What you will do:
1. List every person named in the hockey coaching interview below.
2. Retype the part of the hockey coaching interview below between "We’ve been brought" and "on the bad?", inclusive.

Extract to read:
↓↓↓

Defense is a defender containing them (opposition) in a certain area of the rink. So I’ve watched a bunch of the Oilers previous games and a bunch of games all across the NHL as a matter of fact, so I’ve got a bunch of clips prepared. Look at the Stanley Cup playoffs when Boston goes back, or St Louis goes back they make a four-foot pass to a centre iceman and they’re out of trouble. That’s what bringing pucks up to the centre of the ice is about and that’s a dangerous area to play in.
We’ve been brought up in minor hockey to never pass to the middle of the ice and now were seeing the change in the game, that’s a really viable option in the game to get them out. So you have to support them, you have to encourage them to do it and then when they’re having a bad game, they don’t want to do it. They want to shy away from that. So it’s a process, but it’s a trust process.
Strudwick: Oliver Ekman-Larsson said it’s a positive reinforcement, and you keep going at it. Is your approach like that all over the ice? To reinforce the good, rather than hammer on the bad?
Playfair: Yeah I think the players are under enough pressure today to be top performers and they get it from every different angle. When they come in with the assistant coaches and you’re sitting down and showing them some structure in their gameplay, I try to teach from the offensive blue line and back. The offensive zone is where the players have the most fun and that’s where many feel the best about your game, because they can get up there and play in the offensive zone for a while.

↑↑↑

Given data:

↓↓↓

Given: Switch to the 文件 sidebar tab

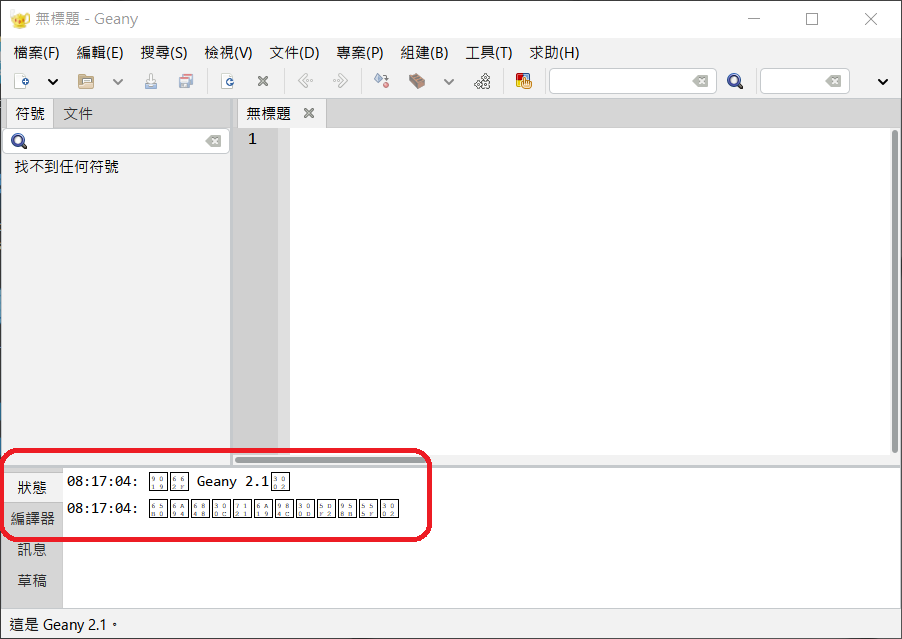Looking at the screenshot, I should point(78,114).
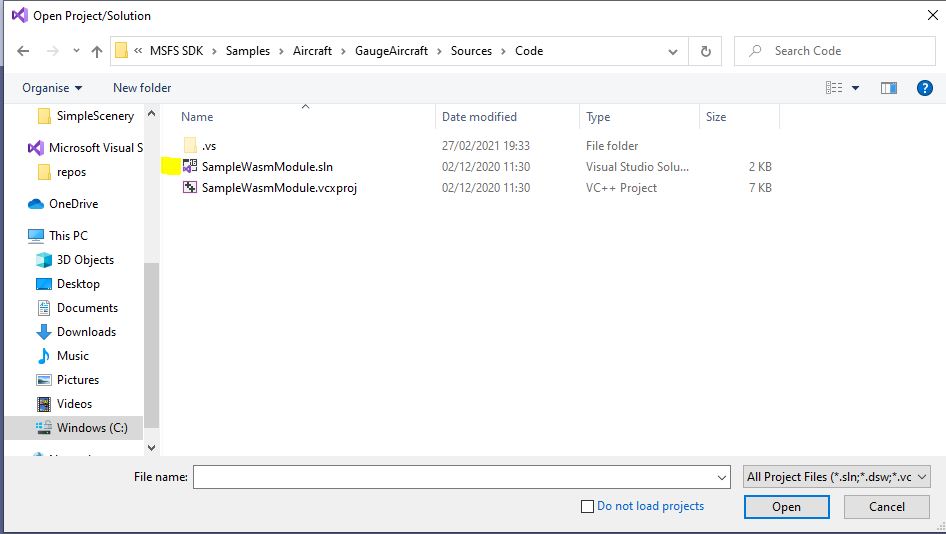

↑↑↑

Solutions to the exercise:
1. Strudwick, Oliver Ekman-Larsson, Playfair

2.
We’ve been brought up in minor hockey to never pass to the middle of the ice and now were seeing the change in the game, that’s a really viable option in the game to get them out. So you have to support them, you have to encourage them to do it and then when they’re having a bad game, they don’t want to do it. They want to shy away from that. So it’s a process, but it’s a trust process.
Strudwick: Oliver Ekman-Larsson said it’s a positive reinforcement, and you keep going at it. Is your approach like that all over the ice? To reinforce the good, rather than hammer on the bad?